# WRITTEN INSTRUCTION A:
Reproduce word for word every one of the entries that follow the article on choosing a domain name, leaving out the pictures.

5 Overlooked Details When Choosing a Domain Name in 2026
Being short and memorable is no longer enough. Choosing a domain name is now a strategic decision covering brand security, AI search, and email fraud.
You are setting up a new business or rebranding. You tell yourself 'keep it short, memorable, and end it with .com.tr', then register it right away. That approach worked fine in 2015. In 2026, however, skipping a few critical checks can turn that 'perfect' domain into a real headache. Here are five practical criteria most SMBs leave off their radar.
1. What Was That Domain Used for Before?
A domain that looks freshly registered may have previously been used to send spam, host adult content, or rack up Google penalties. That track record follows you the moment you take ownership. Search engines may still view the domain with suspicion, and email providers may route your messages straight to spam folders. Before buying, browse its history on Wayback Machine (archive.org) and review its backlink profile in an SEO tool. Expired .com.tr domains in their redemption window in Turkey deserve especially close scrutiny.

# DATASET ENTRIES:

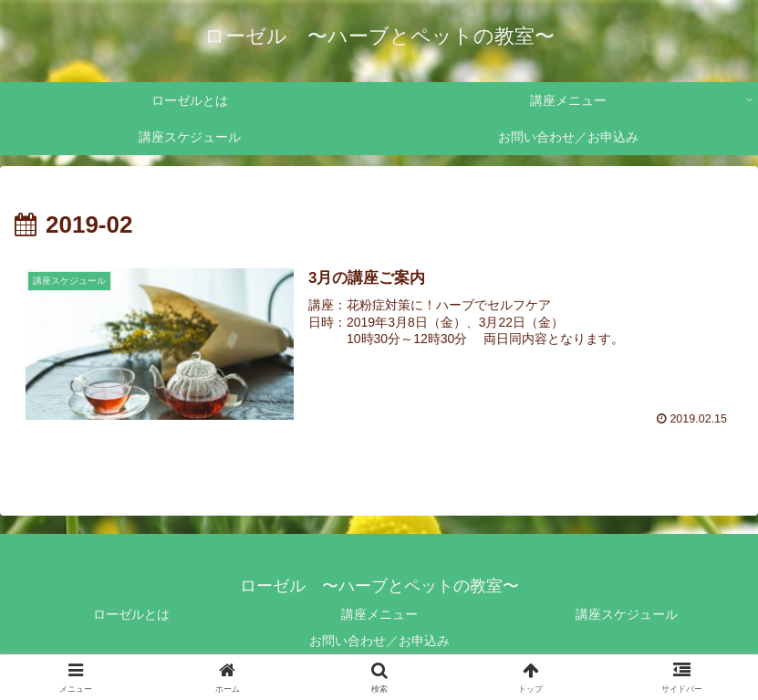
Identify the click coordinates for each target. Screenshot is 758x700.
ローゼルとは (131, 614)
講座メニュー (379, 614)
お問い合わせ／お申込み (379, 641)
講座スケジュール (627, 614)
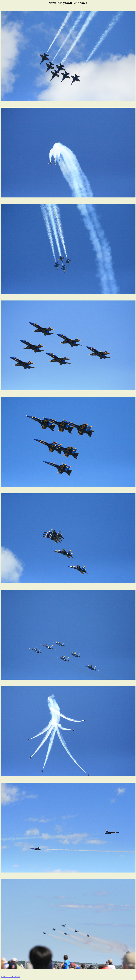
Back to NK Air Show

# WRITTEN INSTRUCTION B:
List all the past uses that the domain-name article says a seemingly fresh domain may have had.

# PROBLEM SOLUTION A:
Identify the click coordinates for each target. Screenshot is 758x700.
ローゼルとは (131, 614)
講座メニュー (379, 614)
お問い合わせ／お申込み (379, 641)
講座スケジュール (627, 614)
Back to NK Air Show

# PROBLEM SOLUTION B:
- Sending spam
- Hosting adult content
- Racking up Google penalties